OBJECTIVE:
Put the material from the line containing "Task: Insert a" through its last line into a numbered list, skipping blank lines and leaving out the pictures.

DATA TO USE:

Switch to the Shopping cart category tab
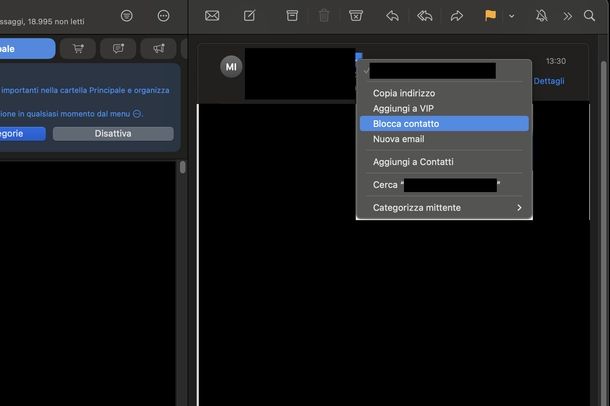Screen dimensions: 610x406 (78, 48)
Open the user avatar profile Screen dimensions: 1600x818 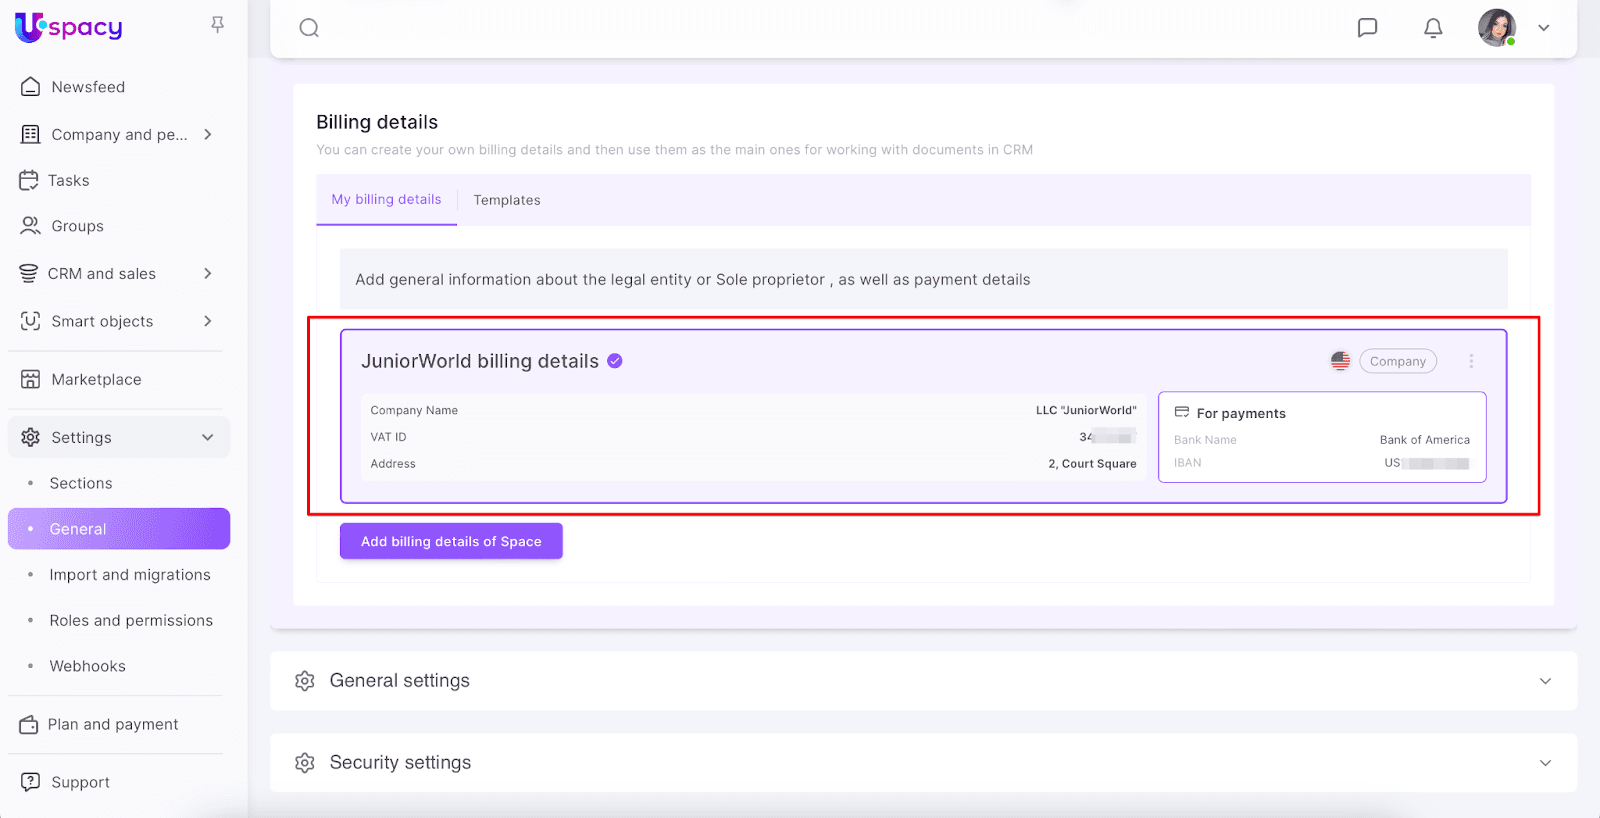point(1496,28)
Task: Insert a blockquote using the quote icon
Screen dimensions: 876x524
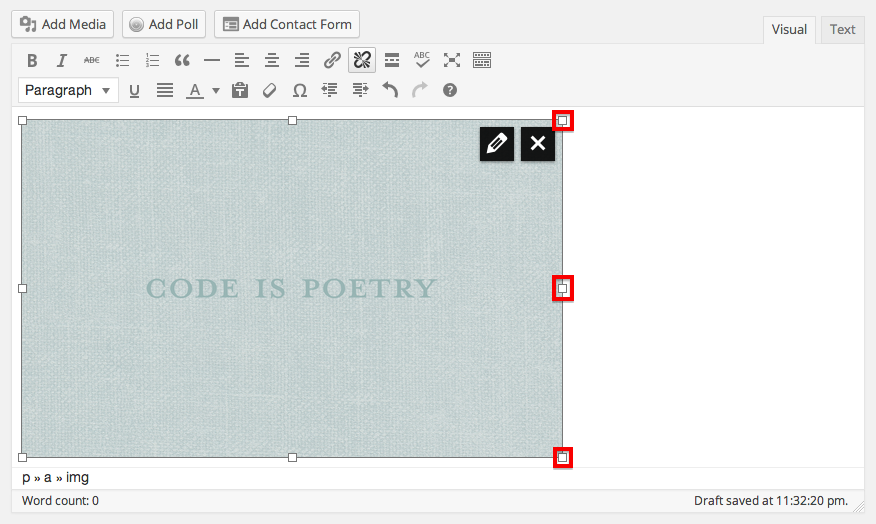Action: tap(182, 60)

RESULT OF THIS TASK:
1. Task: Insert a blockquote using the quote icon
2. Screen dimensions: 876x524
3. Action: tap(182, 60)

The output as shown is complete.